ときどき、職場の書店のツイッターで、新刊本を紹介しています。私が本屋で見かけて気になったものを取り上げるといった体で、ページをぱらぱらめくって引っかかった文章や、あとがきや解説で端的にその本の内容を示しているような文章などを引用します。
なるべく多様なジャンルを、と思っていますが、どうしても、政治、ゲイ、フェミ、あとは好きな作家に偏ってしまいます。
その中でも、これは違うわ、とあまり共感できないものは遠慮してしまいます。
今回はそんな本を2冊取り上げてみたいと思います。
ネタバレしますので未読の方はご注意ください。
*『けい君とぼく』(魔夜峰央、みらいパブリッシング)
*『闇夜の底で踊れ』(増島拓哉、集英社)
第何次かわかりませんが、「LGBTブーム」ともいえる現象が出版界にも押し寄せているようで、毎月数点その関連本が刊行されています。
理解を深めるという点ではいいことだと思います。
先日『パタリロ』の100巻を出したばかりの魔夜峰央が、今度は『けい君とぼく』という絵本を出しました。天使の輪をつけた二人の男の子(幼稚園児)が仲良く手をつないで歩いている表紙で、バックには星がきらめいていてとてもかわいい装丁です。
「ぼく」こと、みき君は同じ園のけい君が好きなのですが、ママとパパはそれを異常だと考えています。そこでパパが説得を試みます。

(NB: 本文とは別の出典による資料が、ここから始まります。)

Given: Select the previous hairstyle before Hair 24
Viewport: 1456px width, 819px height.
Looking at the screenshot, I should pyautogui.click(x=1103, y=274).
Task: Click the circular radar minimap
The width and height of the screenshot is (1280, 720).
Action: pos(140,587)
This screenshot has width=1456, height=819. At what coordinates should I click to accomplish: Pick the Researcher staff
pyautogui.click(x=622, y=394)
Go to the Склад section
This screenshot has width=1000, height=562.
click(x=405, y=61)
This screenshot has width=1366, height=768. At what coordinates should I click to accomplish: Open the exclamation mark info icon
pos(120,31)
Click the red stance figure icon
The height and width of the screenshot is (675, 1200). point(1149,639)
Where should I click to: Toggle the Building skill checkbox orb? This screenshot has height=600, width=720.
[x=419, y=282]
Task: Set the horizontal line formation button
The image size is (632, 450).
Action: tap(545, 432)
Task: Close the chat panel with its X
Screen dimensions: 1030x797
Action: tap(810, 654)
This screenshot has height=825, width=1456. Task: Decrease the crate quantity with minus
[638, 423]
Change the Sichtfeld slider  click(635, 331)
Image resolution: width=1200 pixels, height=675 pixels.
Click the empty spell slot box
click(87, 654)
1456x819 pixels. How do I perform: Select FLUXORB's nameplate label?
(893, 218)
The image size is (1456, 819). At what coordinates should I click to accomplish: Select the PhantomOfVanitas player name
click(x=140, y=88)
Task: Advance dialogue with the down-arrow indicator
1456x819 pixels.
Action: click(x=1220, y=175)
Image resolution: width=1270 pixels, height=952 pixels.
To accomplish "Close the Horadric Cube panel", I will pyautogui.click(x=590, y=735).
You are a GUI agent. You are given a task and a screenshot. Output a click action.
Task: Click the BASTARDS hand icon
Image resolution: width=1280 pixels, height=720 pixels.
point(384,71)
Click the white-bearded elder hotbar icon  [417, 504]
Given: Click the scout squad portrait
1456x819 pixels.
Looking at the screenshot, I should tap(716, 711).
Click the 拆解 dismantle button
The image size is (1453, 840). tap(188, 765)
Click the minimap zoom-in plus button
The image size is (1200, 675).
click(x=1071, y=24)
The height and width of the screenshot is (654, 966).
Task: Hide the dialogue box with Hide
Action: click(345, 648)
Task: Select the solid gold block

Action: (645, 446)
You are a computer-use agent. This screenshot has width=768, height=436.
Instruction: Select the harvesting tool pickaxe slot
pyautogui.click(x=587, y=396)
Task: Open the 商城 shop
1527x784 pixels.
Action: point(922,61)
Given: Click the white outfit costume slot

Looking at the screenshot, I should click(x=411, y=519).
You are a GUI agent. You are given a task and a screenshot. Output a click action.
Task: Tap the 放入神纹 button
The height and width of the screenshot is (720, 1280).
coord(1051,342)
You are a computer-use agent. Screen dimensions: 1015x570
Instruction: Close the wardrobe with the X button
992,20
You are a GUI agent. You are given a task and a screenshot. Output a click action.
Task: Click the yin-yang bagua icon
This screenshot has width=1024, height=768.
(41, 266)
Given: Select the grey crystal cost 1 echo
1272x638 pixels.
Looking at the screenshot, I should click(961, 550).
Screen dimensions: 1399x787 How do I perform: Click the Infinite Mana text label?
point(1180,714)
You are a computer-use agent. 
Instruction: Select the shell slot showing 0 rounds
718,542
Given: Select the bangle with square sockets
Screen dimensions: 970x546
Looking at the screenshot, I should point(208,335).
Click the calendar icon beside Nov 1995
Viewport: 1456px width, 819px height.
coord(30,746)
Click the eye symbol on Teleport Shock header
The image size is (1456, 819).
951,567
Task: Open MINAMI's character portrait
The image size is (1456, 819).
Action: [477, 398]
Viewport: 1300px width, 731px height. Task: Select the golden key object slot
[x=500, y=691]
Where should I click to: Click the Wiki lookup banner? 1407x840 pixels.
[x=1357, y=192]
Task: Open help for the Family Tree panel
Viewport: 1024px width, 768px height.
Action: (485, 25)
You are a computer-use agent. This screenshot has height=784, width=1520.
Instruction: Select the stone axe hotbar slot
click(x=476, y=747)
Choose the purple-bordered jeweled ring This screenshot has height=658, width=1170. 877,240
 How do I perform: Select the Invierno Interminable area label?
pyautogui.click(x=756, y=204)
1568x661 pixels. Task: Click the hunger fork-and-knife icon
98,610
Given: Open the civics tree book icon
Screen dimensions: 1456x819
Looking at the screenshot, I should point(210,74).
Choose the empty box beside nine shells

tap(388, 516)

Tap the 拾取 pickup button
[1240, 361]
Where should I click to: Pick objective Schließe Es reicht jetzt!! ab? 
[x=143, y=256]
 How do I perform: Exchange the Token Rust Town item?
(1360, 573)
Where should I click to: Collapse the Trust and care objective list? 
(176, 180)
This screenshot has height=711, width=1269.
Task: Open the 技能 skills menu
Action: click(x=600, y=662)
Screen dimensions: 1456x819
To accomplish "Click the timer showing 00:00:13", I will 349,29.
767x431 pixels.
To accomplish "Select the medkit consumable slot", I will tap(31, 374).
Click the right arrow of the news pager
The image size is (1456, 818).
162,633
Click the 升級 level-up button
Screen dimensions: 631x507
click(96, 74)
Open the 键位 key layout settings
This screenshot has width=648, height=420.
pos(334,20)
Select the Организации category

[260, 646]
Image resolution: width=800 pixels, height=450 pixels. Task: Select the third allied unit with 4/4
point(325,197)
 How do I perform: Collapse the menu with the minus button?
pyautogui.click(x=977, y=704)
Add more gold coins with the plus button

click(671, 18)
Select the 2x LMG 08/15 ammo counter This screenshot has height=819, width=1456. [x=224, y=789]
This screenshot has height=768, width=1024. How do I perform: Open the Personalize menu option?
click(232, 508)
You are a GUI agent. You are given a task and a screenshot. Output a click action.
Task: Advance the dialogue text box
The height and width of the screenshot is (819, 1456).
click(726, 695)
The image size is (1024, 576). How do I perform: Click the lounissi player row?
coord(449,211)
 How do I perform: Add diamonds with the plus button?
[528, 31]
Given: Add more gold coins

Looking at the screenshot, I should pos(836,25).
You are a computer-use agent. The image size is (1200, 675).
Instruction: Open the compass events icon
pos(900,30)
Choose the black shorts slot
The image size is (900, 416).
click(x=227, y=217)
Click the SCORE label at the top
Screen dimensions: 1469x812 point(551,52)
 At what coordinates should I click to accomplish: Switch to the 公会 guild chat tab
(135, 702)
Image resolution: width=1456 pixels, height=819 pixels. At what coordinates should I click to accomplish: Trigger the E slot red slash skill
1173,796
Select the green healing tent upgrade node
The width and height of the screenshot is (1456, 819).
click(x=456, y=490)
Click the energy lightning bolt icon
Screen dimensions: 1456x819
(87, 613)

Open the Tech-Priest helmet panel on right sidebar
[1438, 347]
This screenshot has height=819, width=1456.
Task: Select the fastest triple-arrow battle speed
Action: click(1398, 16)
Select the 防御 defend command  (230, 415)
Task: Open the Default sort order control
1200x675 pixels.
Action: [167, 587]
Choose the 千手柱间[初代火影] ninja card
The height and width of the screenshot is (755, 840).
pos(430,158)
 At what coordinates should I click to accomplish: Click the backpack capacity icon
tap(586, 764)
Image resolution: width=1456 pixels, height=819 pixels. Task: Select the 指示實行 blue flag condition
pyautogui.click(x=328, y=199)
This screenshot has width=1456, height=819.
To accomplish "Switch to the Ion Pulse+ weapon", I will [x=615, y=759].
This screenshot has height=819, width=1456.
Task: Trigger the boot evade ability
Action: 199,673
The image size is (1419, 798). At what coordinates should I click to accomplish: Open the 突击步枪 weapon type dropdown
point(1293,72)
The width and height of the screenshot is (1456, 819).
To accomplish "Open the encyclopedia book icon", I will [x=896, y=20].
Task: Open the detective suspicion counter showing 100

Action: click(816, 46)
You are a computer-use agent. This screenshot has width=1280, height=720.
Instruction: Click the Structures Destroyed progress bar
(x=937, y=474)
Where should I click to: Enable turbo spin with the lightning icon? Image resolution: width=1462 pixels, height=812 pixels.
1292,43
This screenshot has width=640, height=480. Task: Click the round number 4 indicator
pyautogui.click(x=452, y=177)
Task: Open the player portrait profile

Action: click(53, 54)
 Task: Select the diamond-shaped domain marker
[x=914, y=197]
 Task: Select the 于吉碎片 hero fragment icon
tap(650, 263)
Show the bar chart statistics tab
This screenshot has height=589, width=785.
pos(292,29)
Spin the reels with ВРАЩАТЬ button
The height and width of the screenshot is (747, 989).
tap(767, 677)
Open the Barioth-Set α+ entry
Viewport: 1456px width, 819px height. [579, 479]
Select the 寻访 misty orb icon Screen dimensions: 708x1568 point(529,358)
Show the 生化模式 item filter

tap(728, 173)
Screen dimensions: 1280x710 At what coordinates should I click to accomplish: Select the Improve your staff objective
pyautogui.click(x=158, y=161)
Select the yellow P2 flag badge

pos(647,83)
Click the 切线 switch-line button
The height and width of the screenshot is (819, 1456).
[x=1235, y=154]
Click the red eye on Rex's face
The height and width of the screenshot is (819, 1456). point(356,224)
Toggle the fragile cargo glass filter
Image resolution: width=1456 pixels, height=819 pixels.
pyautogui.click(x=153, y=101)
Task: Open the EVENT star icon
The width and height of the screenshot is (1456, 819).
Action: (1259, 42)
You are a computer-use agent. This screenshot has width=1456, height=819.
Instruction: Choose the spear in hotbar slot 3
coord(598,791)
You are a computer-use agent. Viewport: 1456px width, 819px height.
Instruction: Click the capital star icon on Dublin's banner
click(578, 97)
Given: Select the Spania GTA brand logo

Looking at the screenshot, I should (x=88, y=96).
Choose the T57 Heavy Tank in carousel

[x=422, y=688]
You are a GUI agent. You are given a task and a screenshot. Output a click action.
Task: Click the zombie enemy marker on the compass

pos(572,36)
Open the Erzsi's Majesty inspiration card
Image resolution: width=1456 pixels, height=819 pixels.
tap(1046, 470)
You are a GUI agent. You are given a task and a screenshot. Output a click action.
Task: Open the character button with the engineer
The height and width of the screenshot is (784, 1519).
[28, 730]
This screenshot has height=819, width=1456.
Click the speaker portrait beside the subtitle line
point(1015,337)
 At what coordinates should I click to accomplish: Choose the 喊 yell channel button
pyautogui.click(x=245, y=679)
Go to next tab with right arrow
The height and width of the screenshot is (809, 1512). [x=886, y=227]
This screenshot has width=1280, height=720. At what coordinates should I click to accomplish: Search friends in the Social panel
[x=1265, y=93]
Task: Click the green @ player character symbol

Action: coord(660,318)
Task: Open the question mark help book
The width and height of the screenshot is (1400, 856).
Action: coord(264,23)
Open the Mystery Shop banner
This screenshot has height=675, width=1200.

「みき君、ぱぱにはおちんちんがある。みき君にもある。けい君にもある。みき君のおちんちんとけい君のおちんちんがぶつかったらけがをする。だったらおちんちんのない女の子のほうが」
ここでまず、ひゃあ、と変な声が出そうになりました。
そのパパのセリフにかぶせるようにみき君は反論します。
「ぼくおちんちんがすきなんじゃないよ。けい君がすきなんだよ」
きゃー、とあまりの展開にいったん本を閉じてしまいました。
パパのセリフには、「怪我しねーよ」とすかさずツッコミを入れましたが、みき君の反論もどうかと思ってしまいました。
まだ幼児だし、あり得る展開とはいえ、彼がこの先ゲイとして成長していく過程において遅かれ早かれ「おちんちんもすき」に変わるはず……そうなったときに、この性欲を脱色した自らの発言に足止めをくらわないだろうか、私はそれを懸念します……と、絵本の中のパパとママの苦みつぶしたような顔と同じ顔になってしまいました。
いや、しかし、この先、性器至上主義のような欲望は衰退していくかもしれません。どこまで自分の欲望が文化的なコードでつくられているのかはわかりませんが、少なくとも私には、同性愛を肯定する表現で、このような描き方はできないわ、と思いました。
ただ、ラストは素晴らしい。
次行きます。
『闇夜の底で踊れ』という小説は、作者が19歳ですばる文学賞を受賞したことで話題となっている作品です。
達者な筆力、と各選考委員が絶賛している帯がついていて、惹かれたのは大阪弁が魅力的に描かれていそうなところでした。
主人公は35歳の元極道、パチンコと日雇いで日々をしのいでいます。
十三のパチンコ屋で勝ったあと、ひさしぶりに風俗に行こうと、歩いて淀川の橋を渡り、茶屋町を過ぎ、兎我野町にたどり着く、という始まりは、近所感が強すぎて、すんなり世界に入っていけました。
そこで一番高い風俗嬢にハマってしまい、パチンコだけでは追いつかず闇金に手を出してバックレているうちに、昔世話になったヤクザの親分につかまって借金の肩代わりに違法な仕事を請け負うはめに。そうこうしているうちに抗争に巻き込まれ命を狙われるようになり……。
というサスペンス要素を含んだ内容で、大阪弁のやりとりも面白く読み進めていたのですが、最後に主人公がゲイだとわかった瞬間にひっくり返ってしまいました。
中学生のときにそれがばれるのが嫌で同級生をレンガで殴って少年院送りになった、という伏線を鑑みると、そこまで思いつめるほど、ガチでゲイだったということになります。だったら、しょっぱなから風俗で働いている女の子にハマるわけないじゃーん、と今までのリアリティが吹っ飛んでいった気分です。しかも、その女性は物語のカギを握る重要な人物として描かれています。
ねえ、ノンケで良かったんじゃない?
過去のトラウマを「クローゼットのゲイ」にしてしまうアイデアはいいとしても、それだったら今はハッテン場に行っているでしょう、35歳。
やるせない無理解です。ヤクザのリアリティはわかりませんが、ホモのリアリティは感じられませんでした。
どちらの本も、あくまで私の見立てですが、「ゲイ」が都合よく使われている印象でした。それにしても、新人から大家まで、題材に使わずにはいられないほどのブームのようです。